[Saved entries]
════════════════
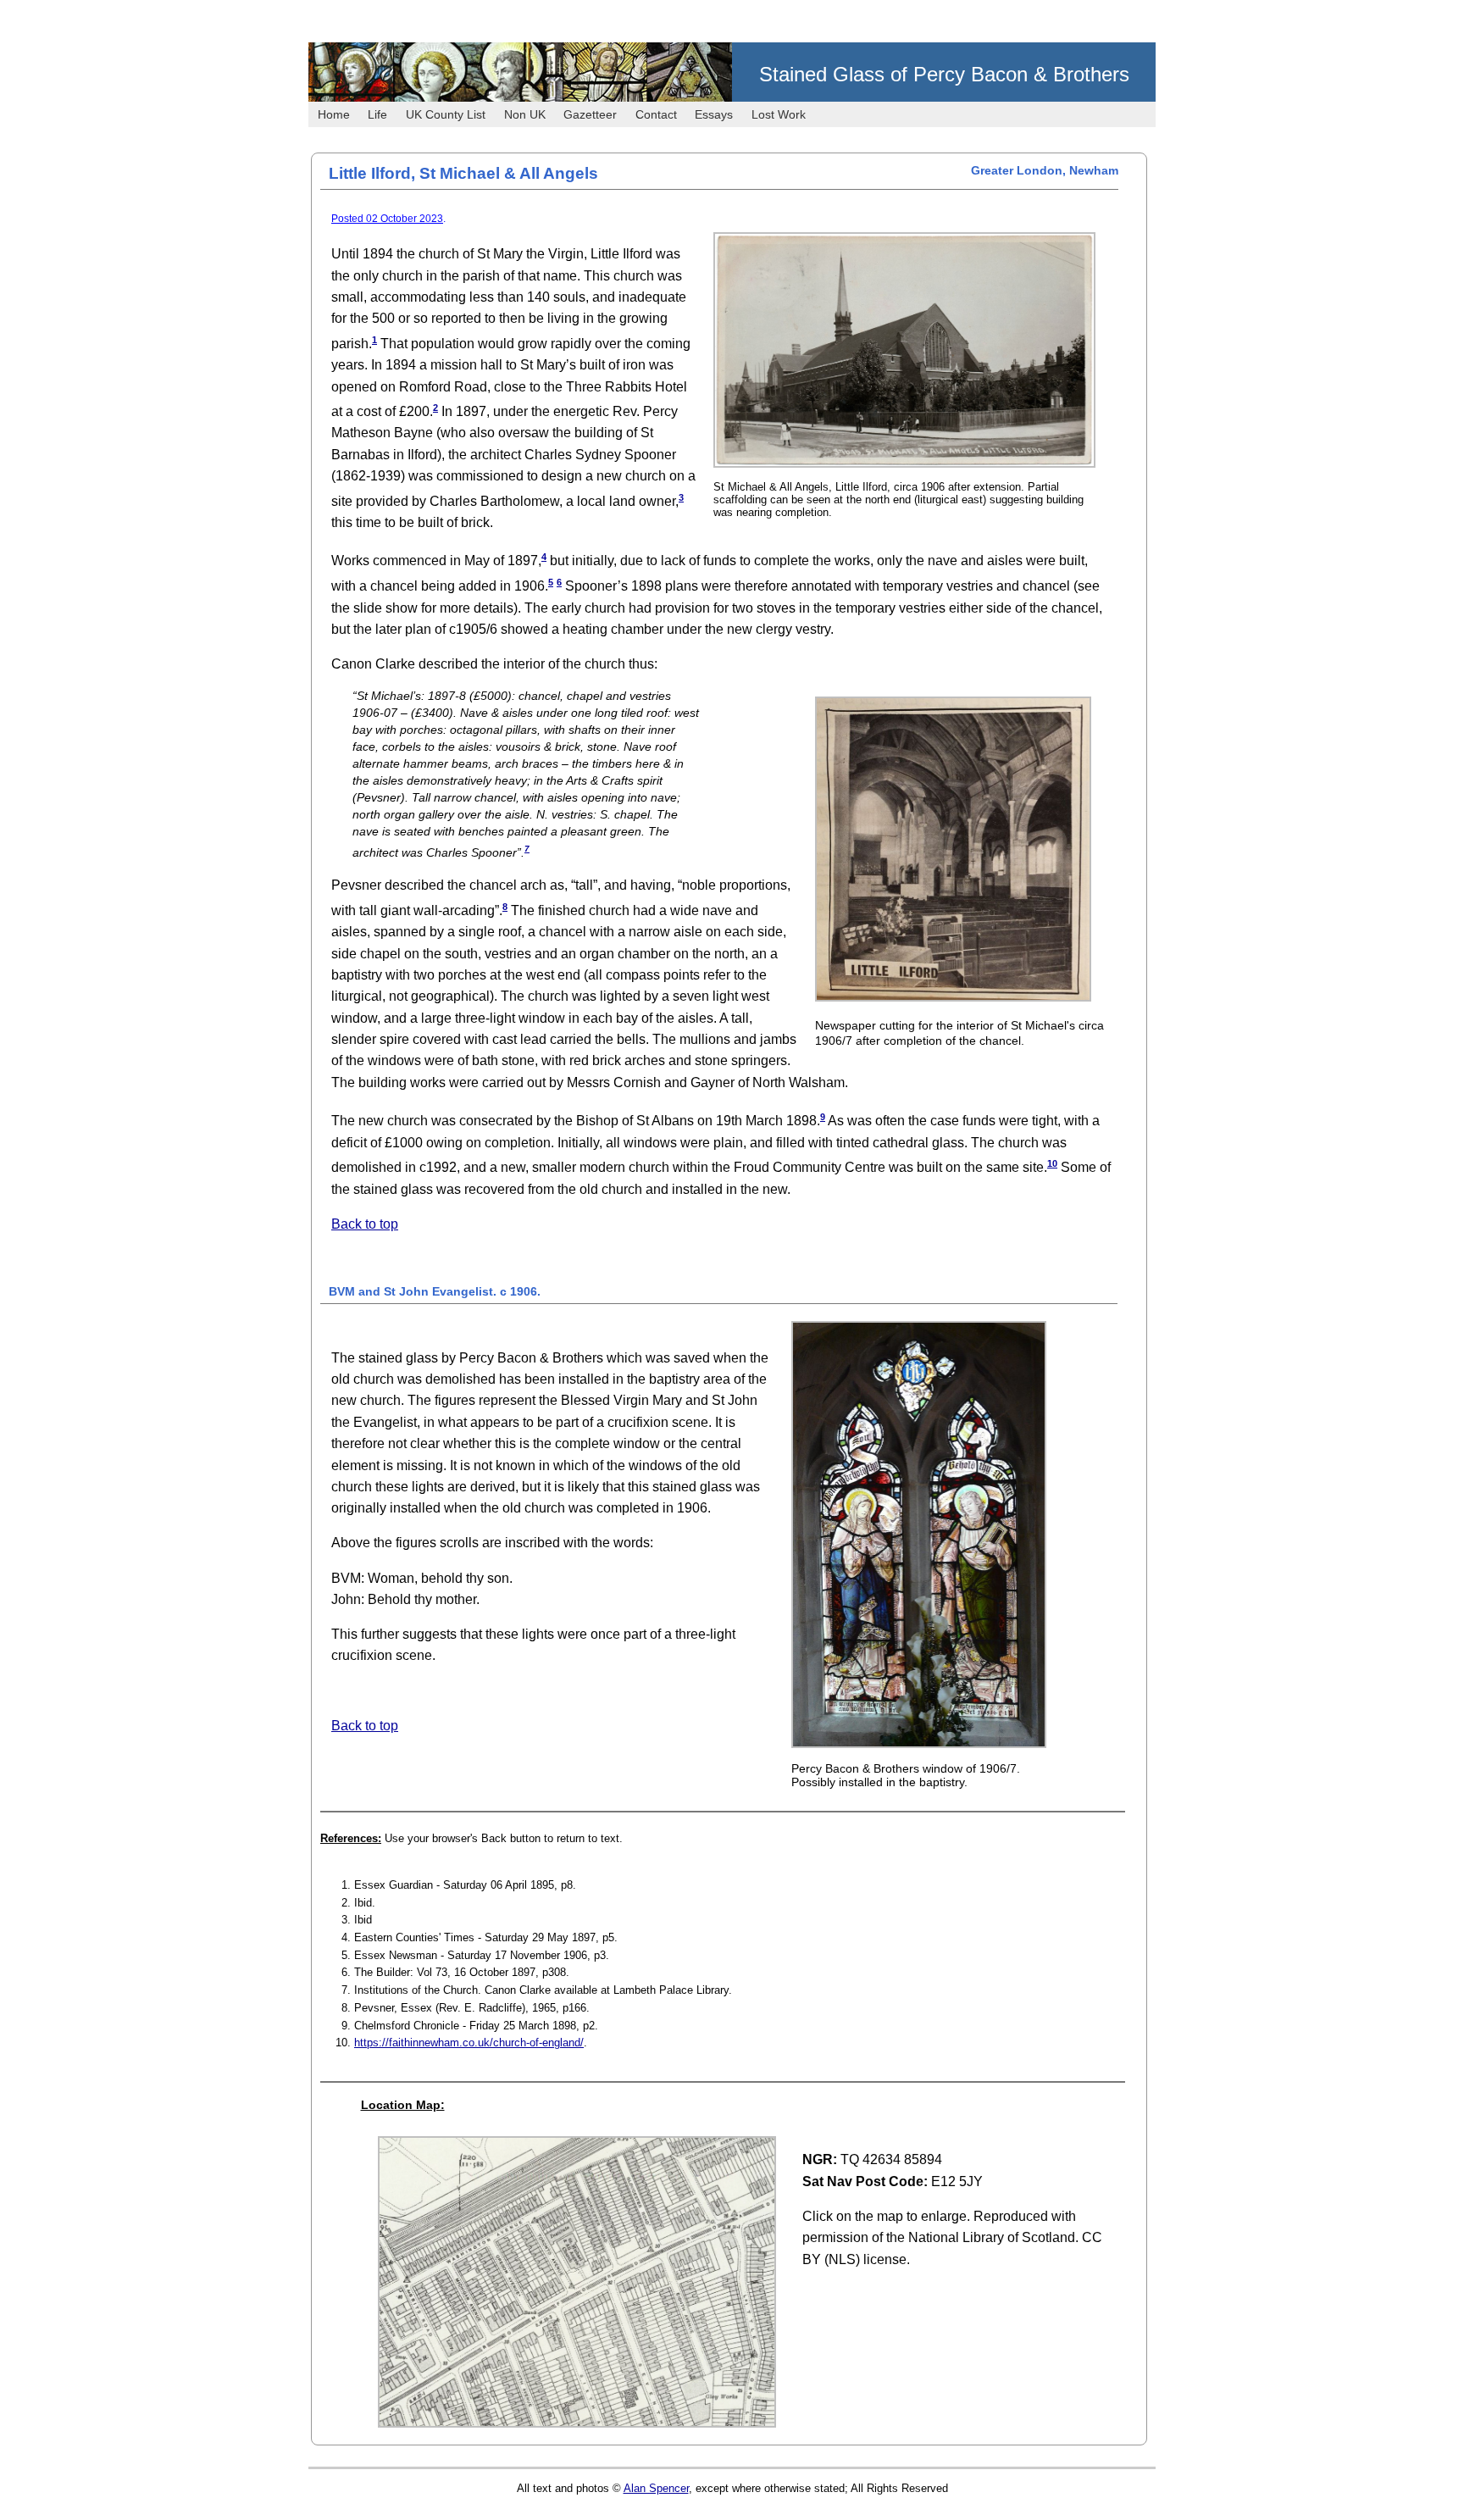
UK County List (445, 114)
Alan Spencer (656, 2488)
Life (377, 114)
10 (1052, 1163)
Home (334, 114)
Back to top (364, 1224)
════════════════
With every picture removed, give the entries above again exactly.

UK County List (445, 114)
Alan Spencer (656, 2488)
Life (377, 114)
10 (1052, 1163)
Home (334, 114)
Back to top (364, 1224)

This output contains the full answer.